Só nas inclinações gerais, compostas por grupos de formas a priori da razão [prática], se encontra a generalidade e gradação mínima dos juízos da moral natural”, do que se conclui que a moral natural está latente na razão pura.

                        Claro que o mesmo pode ser afirmado do direito natural. Portanto, já em 1993, o direito natural era, para mim, um elemento lógico estrutural do direito positivo: “Há uma lógica mínima no direito de todos os povos. Jamais se concebeu que a quem empresta cinco devam ser restituídos dez, a menos que outras relações venham a compensar [a diferença entre] os valores”[49]. Embora esse elemento lógico tivesse sentido moral, este era tênue, como indicado pela insistência do livro no conceito de moral natural mínima.
                        Mas, também tão cedo quanto naquele tempo, a ideia de direito natural que defendia já estava penetrada de pessimismo. É o que as expressões “lógica mínima” e “moral natural mínima” claramente indicavam. As expressões tornam claro que eu não me inclinava às doutrinas que consideravam o direito positivo uma ampla particularização dos princípios do direito natural. A afirmação de relação tão estreita entre categorias opostas envolvia risco considerável de contradição. Pior ainda: minha inclinação ao agostinianismo levava-me a suspeitar que a particularização do direito natural sob a forma de normas positivas pudesse ser muito bem-sucedida.
                        Porém, naquela época, não explicitei como a razão concebe as normas da moral natural. Tentarei fazê-lo aqui, a partir da lição de Joseph LeDoux, do Centro de Ciência Neural da Universidade de Nova York, sobre o processamento das emoções. Em O cérebro emocional, LeDoux colocou as emoções em oposição ao conhecimento, uma vez que[50]

os sistemas [nervosos] envolvidos no processamento cognitivo [...] não estão diretamente vinculados com os sistemas de controle de reações. A marca do processamento cognitivo é a flexibilidade de respostas cuja origem é o processamento. A cognição nos dá a possibilidade de escolha.

                        As emoções se processam de um modo distinto da cognição[51]:

Os sistemas responsáveis pelas avaliações emocionais mantêm uma relação direta com os sistemas encarregados do controle das reações emocionais. Uma vez que esses sistemas realizam uma avaliação, as reações ocorrem automaticamente.

                        O homem antigo já percebia a relação entre as normas sociais e as emoções básicas da espécie humana. Ele sabia que, embora fossem criadas pelo intelecto, as normas nunca se opõem às emoções básicas da espécie humana. Pelo contrário, as emoções instintivas fixam um parâmetro ao qual as normas sempre se moldam. Por isso, quando o pensamento jurídico se tornou mais sofisticado, entre os gregos e os romanos, os jurisconsultos passaram a exprimir aquela moldagem mediante a noção de direito natural[52]:


            Direito natural é o que a natureza ensinou a todos os animais. Este direito não é peculiar ao gênero humano, mas comum a todos os animais que nascem no céu, na terra e no mar. Dele resulta a união do macho e da fêmea, a que chamamos matrimônio, a criação dos filhos, e a sua educação. Vemos, em verdade, que também os outros animais usam desse direito, como se o conhecessem.

▶ O QUE FAZER
1. Responda às perguntas abaixo com base no trecho sobre direito natural.
(a) Em que ano o direito natural já era considerado, no trecho, um elemento lógico estrutural do direito positivo?
(b) A que instituição está vinculado Joseph LeDoux?
(c) Segundo a definição citada ao final, a quem a natureza ensinou o direito natural?
2. Prossiga o texto sobre direito natural a partir de sua última frase, mantendo o mesmo registro e a mesma linha de argumentação.

▶ INFORMAÇÕES EXIBIDAS
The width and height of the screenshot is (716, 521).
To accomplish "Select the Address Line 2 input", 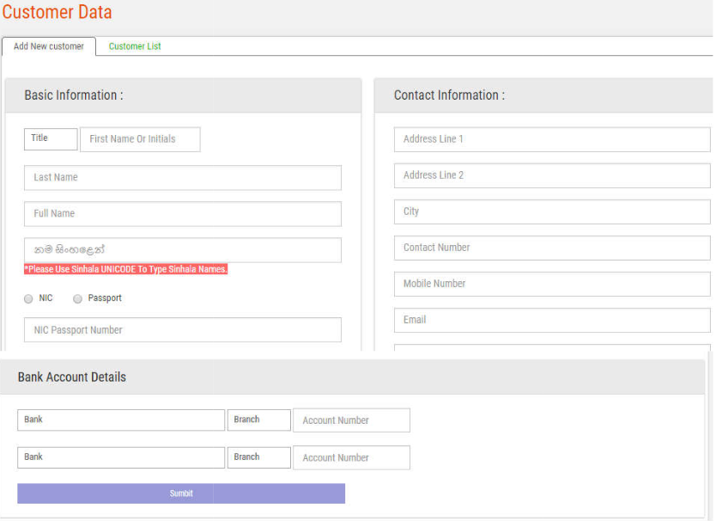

▶ LISTA DE RESPOSTAS
1.
(a) 1993.
(b) Ao Centro de Ciência Neural da Universidade de Nova York.
(c) A todos os animais.

2.
                        Exagerada ou não, essa lição romana reflete a consciência da moldagem de todo direito nas emoções básicas da espécie. Podemos afirmar que essa moldagem dá-se mediante a noção de dever. Todas as categorias jurídicas e todas as normas que concebemos dependem dessa noção, que se funda na conformidade do pensamento normativo com as emoções básicas do ser humano. 
                        Muitos juristas rejeitam a derivação do direito a partir das emoções por considerarem que ela incide na falácia naturalista (derivação do dever a partir do ser). Vimos, porém, que nem toda formulação do direito natural incorre na falácia contra a qual Hume nos advertiu. 
                        A recta ratio não o situa o direito natural no plano da natureza, mas no da razão, que reconhece normatividade às condutas sociais reiteradas. Por isso, ela de fato extrai “da constatação de uma certa realidade (o que é um juízo de fato) uma regra de conduta (que implica num juízo de valor)”[53], mas o faz de modo não falacioso.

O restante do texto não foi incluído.